I've been afraid to go near the criticism, in the Sonnets' case. Anyway I want to get a feel for them first, just me and the Sonnets - partly out of suspicion of Sonnet criticism. I'll hunt down the L.C. Knight. Googling tells me he detaches them from biography, and he doesn't see them as a unified sequence - at least not written that way. I've seen Helen Vendler The Art of Shakespeare's Sonnets often recommended. Opinions on that one, or other suggestions for criticism? I quarrel with the footnotes in Katherine Duncan-Jones' Arden 3rd - though I appreciate what she has done for the Sonnets with her introduction - and have moved to a plain text copy, not to be distracted by argument with the notes.

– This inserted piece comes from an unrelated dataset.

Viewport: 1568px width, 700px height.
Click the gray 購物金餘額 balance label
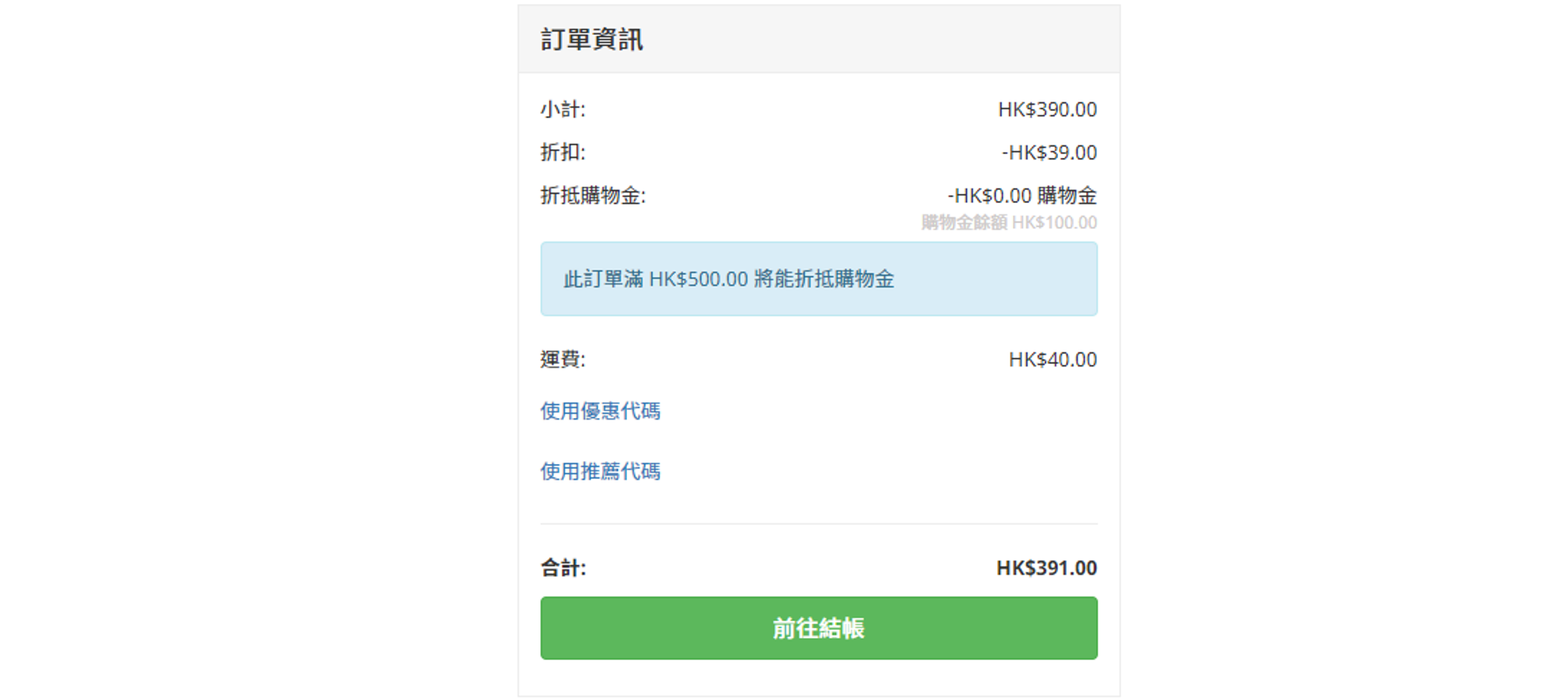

Very roughly and thus far, I've been struck by two things - perhaps because these are things I didn't expect. First, the drama and even storyline; and second the voice. I hesitate to mention the voice - I don't claim it's Shakespeare's. I understand people took on a voice and an imaginary identity in which to write first-person sonnet sequences. But the first-person of the Sonnets, whatever his relationship to the writer, has been a real find for me. And that isn't separate from the dramatic aspect: I hadn't thought to find them so readable-aloud, like the speeches, with such expression in the voice. I stumbled on this in the Rival Poet section, where the fluctuation of his emotions, the vivid personality on display, made me feel I was standing in a room next to... not Shakespeare, but the I. It's a private voice, the I, you're closeted with him. Sulky in one line, noble in the next, or noble on the surface while sulky underneath: the voice, the I, I found very likeable, in his struggles to be magnanimous or lofty and his fallings-short that peep out of the line, very much ill-disguised.

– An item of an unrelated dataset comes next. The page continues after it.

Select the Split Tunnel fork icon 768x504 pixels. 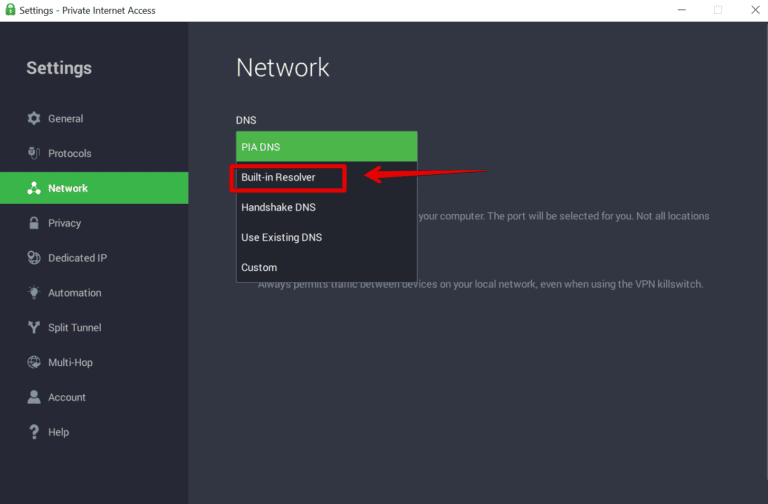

Also I didn't know how witty, gently humorous or otherwise funny they were - although how they can fail to be...? It is Shakespeare.


I'm getting to know them in a real way for the first time. I began by dipping in at random, but one day got caught up in the story - I had no idea how much they follow on from each other, or that last lines lead into first lines of the next. I'll have to read them consecutively from the beginning.
And they can be very different when laid out as a story. As a for instance: I always disliked that famous one, 116: Let me not to the marriage of true minds/Admit impediments... Then I met it in sequence, in context, and see what he's doing with the marriage service; it's terribly bold of him, isn't it, like his snatches of blasphemy, in 105: Let not my love be called idolatry, or a casual Bible-use in the one I'm up to, 121, where he declares No, I am that I am, which is how God defines himself (quick Google consult) yes, when Moses asks him who he is exactly.
Isn't this on the outrageous side? I guess Marlowe can blaspheme.